At the age of 15, freelance photographer Jules Mattsson can teach adult photographers a thing or two about standing up for your rights to take photos in public.
The English lad was on assignment taking pictures of police cadets lining up for a parade in London Saturday when he was confronted by several officers who accused him of terrorism, pedophilia and general all-around anti-social behavior (which is the British way of saying you should be locked up).
In pure English irony, the parade was part of Armed Forces Day, described by The Independent as “a new event that was created last year amid criticism that the country didn’t do enough to honor its military.”
Obviously having the press ignore the parade is a displaying the ultimate honor.
The incident started when I took an image (not a very good one it seems :p) of a Police Cadet unit forming up to take part in an Armed Forces Day parade. I was quickly and aggressively stopped by one of their adult officers asking me who I worked for. I responded that I was a freelance and upon being told I needed parental permission to photograph them, I explained this was a public event in a public place and that I didn’t for editorial use.
She then demanded my details and when I declined, I was quickly pulled aside by police officers. Then started recording, see below for the rest
I had my lens covered while trying to photograph my harassment , then told ‘I consider you a threat under the terrorism act’ for photographing a police officer, had my camera taken from around my neck, was detained and frog marched away before being pushed down some stairs and told they were concerned for my safety
Mattsson had the sense and courage to record the conversation and continue taking photos as he demanded to know under what law was he not allowed to take photos. Check out the above video to hear the audio and see the photos.
As insane as some laws are in the United Kingdom, at least they don’t equate recording a public conversation with a public official to illegal wiretapping.
Mattsson not only did an excellent job documenting the harassment, but he has done a great job of keeping the story alive on his blog by continually posting updates, including a statement from the police spokeswoman.
“It is clearly not the intention of the MPS to prevent people from taking photographs, although, as the public would expect, officers will remain vigilant, particularly in crowded public places. Any allegations or complaints about police treatment of photographers are taken very seriously by the MPS.”

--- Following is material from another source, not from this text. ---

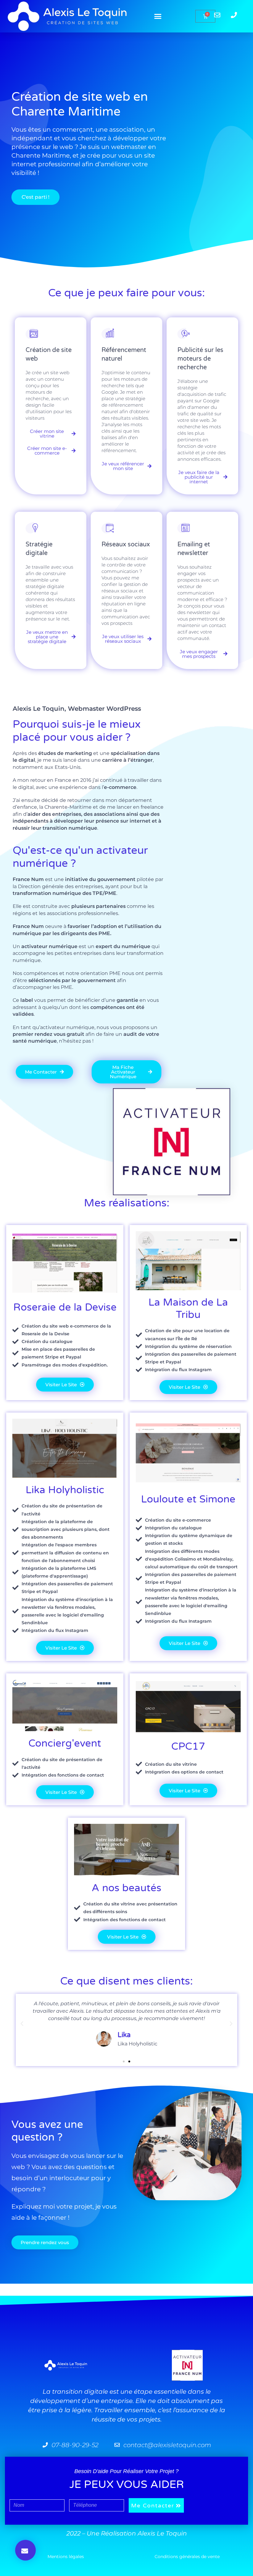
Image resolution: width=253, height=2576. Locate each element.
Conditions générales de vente (187, 2556)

She adds: “Anyone who is unhappy with the actions of individual police officers can make a formal complaint, which will be thoroughly investigated. Although at this time we have not received a complaint about this incident and no allegations of crime have been made, we will investigate the circumstances. Our officers do receive guidance around the issue of photography through briefings and internal communications and we continue to drive this work forward.”
Meanwhile, a photographer and videographer each won £3,500 ($5,275) in damages after police prevented them from documenting a protest outside the Greek Embassy in 2008 (video of that incident below).
In letters sent to the journalists, the force said: “The [Met] confirms its recognition that freedom of the press is a cornerstone of democracy and that journalists have a right to report freely. [We] recognise that on 8 December 2008 they failed to respect press freedom in respect of Mr (Marc) Vallée and Mr (Jason) Parkinson.” Both men received £3500 in compensation.
After the altercation, the journalists were forcibly frogmarched away from the scene to a location they said they were unable to report from. Both men believe police were preventing them from witnessing a series of what appeared to be aggressive arrests of activists taking place the same time.
And last week, another photographer was harassed in London under the terrorism laws when taking photographs with a tripod in public.
Things are getting so bad in the U.K. that Amateur Photographer magazine will give out a free lens cloth (right) in next month’s issue that state the rules for public photography to hand out to cops when they begin harassing photographers.
I doubt that will prevent them from continuing their harassment but it should make for interesting video as they try to explain why the rules, which were drafted by the top police brass, are not valid.